Netanyahu vows crackdown after 'lynching' of wounded Syrian


(MENAFN- Gulf Times) Israeli Prime Minister Benjamin Netanyahu pledged yesterday to track down Druze in the occupied Golan Heights who fatally assaulted a wounded Syrian on his way to hospital in Israel.

"This is very severe," Netanyahu said of the incident. "We will find those who carried out the lynching and bring them to justice."

Monday's attack, roundly condemned by local Druze leaders, came as the community feared for the fate of its brethren in Syria after rebels there attacked them.

Two Syrian men were being taken to hospital by Israeli military ambulance late Monday when dozens of Druze in the town of Majdal Shams stoned the vehicle, forcing it to stop, dragged the men out and beat them.

"As a consequence of the attack one of the passengers died and another was critically injured," a police statement said.

An Israeli soldier and an officer in the ambulance were also assaulted.
Police did not identify the Syrians or say what their medical condition had been before the attack.

Israel has a policy of giving medical assistance to wounded Syrians who reach Israeli lines.

Syrian Druze are traditional allies of President Bashar al-Assad, and the rioters on Monday probably believed the men in the ambulance were rebels fighting to unseat him.

Officials say there are 110,000 Druze in northern Israel and another 20,000 in the Israeli-occupied Golan.
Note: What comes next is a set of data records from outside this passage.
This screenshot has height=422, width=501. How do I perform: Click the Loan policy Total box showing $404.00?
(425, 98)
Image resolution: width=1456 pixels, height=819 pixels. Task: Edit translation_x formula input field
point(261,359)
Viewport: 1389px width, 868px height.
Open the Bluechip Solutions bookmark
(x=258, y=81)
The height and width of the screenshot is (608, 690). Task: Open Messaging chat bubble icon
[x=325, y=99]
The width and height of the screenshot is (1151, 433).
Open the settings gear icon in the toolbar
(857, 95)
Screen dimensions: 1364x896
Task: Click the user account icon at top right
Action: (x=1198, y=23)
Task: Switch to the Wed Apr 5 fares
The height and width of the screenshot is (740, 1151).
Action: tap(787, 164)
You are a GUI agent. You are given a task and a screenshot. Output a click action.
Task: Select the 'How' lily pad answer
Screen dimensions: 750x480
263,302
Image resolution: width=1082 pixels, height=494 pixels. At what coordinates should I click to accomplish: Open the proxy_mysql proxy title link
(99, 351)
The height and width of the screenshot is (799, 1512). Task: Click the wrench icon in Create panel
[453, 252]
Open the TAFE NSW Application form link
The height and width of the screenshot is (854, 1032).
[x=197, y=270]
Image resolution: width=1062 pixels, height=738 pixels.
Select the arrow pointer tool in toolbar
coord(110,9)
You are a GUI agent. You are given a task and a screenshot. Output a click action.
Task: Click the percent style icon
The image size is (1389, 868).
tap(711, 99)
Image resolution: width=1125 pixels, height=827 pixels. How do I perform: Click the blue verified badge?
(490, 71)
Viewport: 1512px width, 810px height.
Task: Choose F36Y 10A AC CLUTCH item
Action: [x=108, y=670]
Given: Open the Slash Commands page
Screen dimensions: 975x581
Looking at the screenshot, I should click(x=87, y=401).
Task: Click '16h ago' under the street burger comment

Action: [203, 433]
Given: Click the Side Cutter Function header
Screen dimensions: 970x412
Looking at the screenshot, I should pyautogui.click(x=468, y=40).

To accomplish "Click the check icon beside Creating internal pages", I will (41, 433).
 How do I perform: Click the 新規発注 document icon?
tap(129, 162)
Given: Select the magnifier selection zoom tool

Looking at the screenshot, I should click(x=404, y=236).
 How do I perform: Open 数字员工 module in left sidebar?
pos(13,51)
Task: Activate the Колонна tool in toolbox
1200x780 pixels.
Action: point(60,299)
While the Druze of Israel are citizens and subject to the same military draft as Jews, the vast majority of those on the Golan have refused to take Israeli nationality.

The spiritual leader of the Israeli Druze, Sheikh Muafak Tarif, said an emergency meeting of religious and secular Druze leaders "strongly condemned" the ambulance attack, calling it "a deplorable act committed by outlaws".

"The Druze religion, values and tradition prohibit inflicting any harm on wounded people," he added, and said leaders condemning the attack included Golan Druze.

But there was a different, angrier, tone in Majdal Shams yesterday.

"The Druze of Syria, this is our family," Tarek Awdt, 27, said in the town square.

On June 10 at least 20 Syrian Druze were killed in an unprecedented shootout with Al Qaeda affiliate Al Nusra Front in northwestern Syria, the Syrian Observatory for Human Rights said

"What happened yesterday was not an attack against Israel, but against Al Nusra," Awdt said. "We will fight to prevent that happening here."

The Syrians attacked on Monday "got what they deserved", said Souad Fahad al-Din, 33, a saleswoman in Majdal Shams.

"It should have been expected," she said. "Israel has no right to treat them and then send them back there to carry on killing."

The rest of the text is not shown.